En visite officielle à Kinshasa, la ministre déléguée française chargée de la Francophonie, Éléonore Caroit, a été reçue lundi par son homologue congolais, Crispin Mbadu. Les échanges ont porté sur le renforcement des relations bilatérales entre la France et la République démocratique du Congo, ainsi que sur les enjeux stratégiques liés à l’avenir de la Francophonie.
Cette visite intervient dans un contexte marqué par l’annonce de la candidature prochaine de la RDC au poste de secrétaire général de l’Organisation internationale de la Francophonie (OIF). Une ambition clairement assumée par Kinshasa, qui souhaite accroître son influence au sein de cette organisation. Paris, pour sa part, se dit ouverte à toutes les candidatures et affirme qu’elle suivra avec attention le processus électoral, tout en reconnaissant la légitimité de la démarche congolaise.
Éléonore Caroit a souligné le rôle central que joue la RDC dans l’avenir de la Francophonie, en mettant en avant son poids démographique et le dynamisme de sa jeunesse. Elle a rappelé que la croissance du nombre de locuteurs francophones, appelée à doubler d’ici 2050, sera principalement portée par l’Afrique, faisant de la RDC un acteur incontournable de cet espace linguistique et politique.

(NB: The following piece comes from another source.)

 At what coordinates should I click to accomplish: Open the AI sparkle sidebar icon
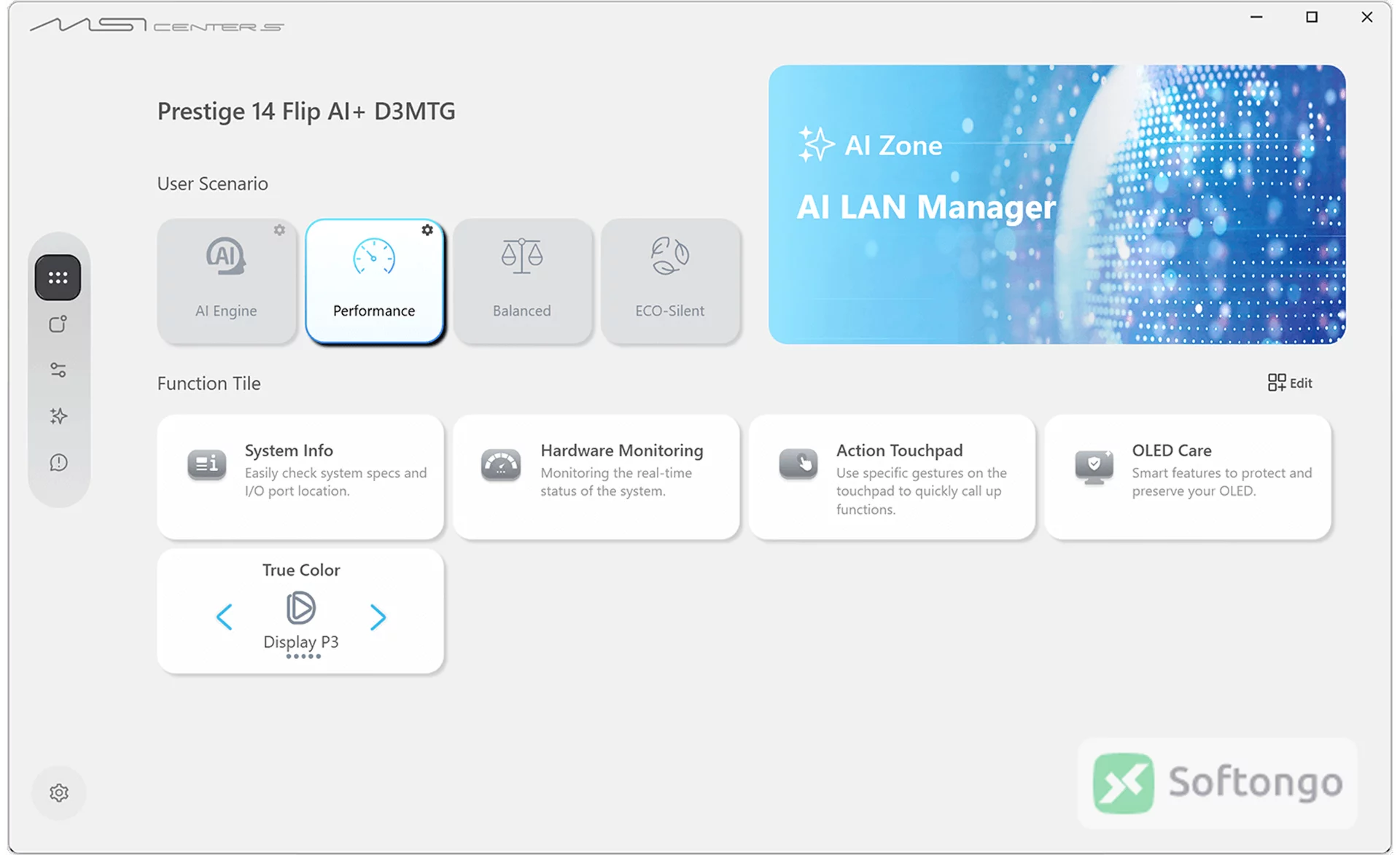pyautogui.click(x=58, y=416)
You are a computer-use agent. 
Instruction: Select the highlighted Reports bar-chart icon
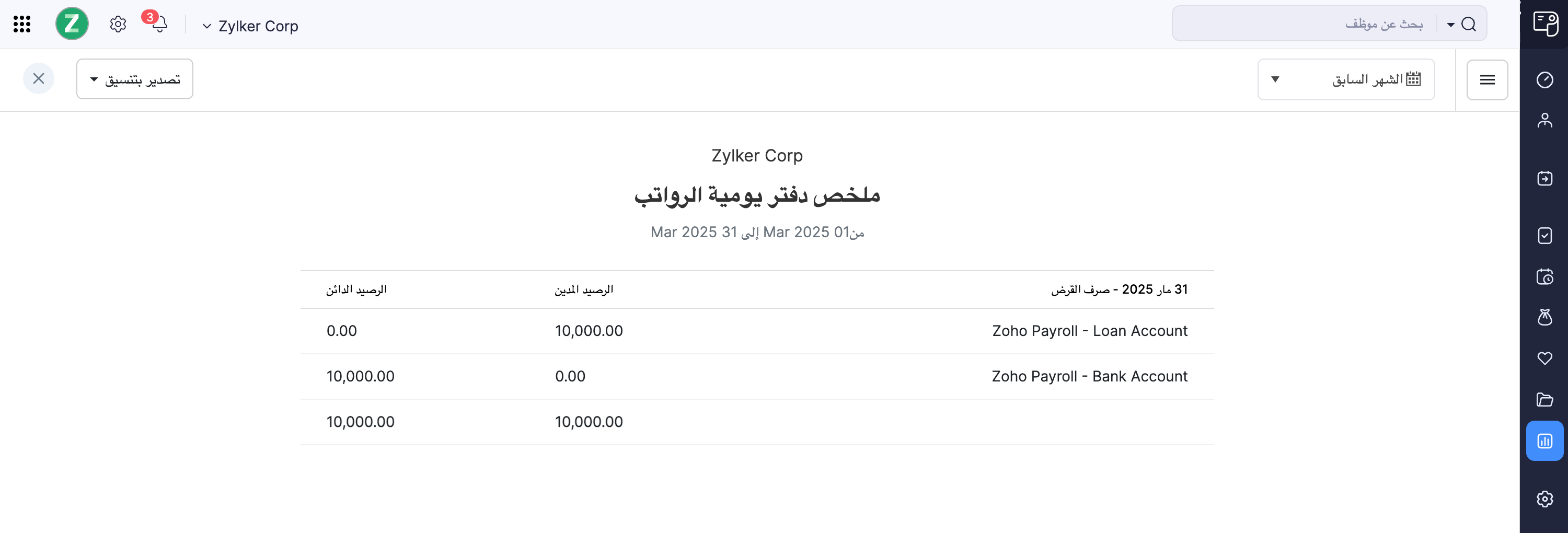(x=1544, y=441)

Sur le plan diplomatique, cette candidature congolaise s’inscrit dans un contexte de rivalités régionales, notamment avec le Rwanda, à l’approche du Sommet de la Francophonie prévu en novembre 2026 au Cambodge, qui devra désigner la prochaine direction de l’OIF. Kinshasa devrait dévoiler l’identité de son candidat d’ici le mois de juin, date limite du dépôt des candidatures.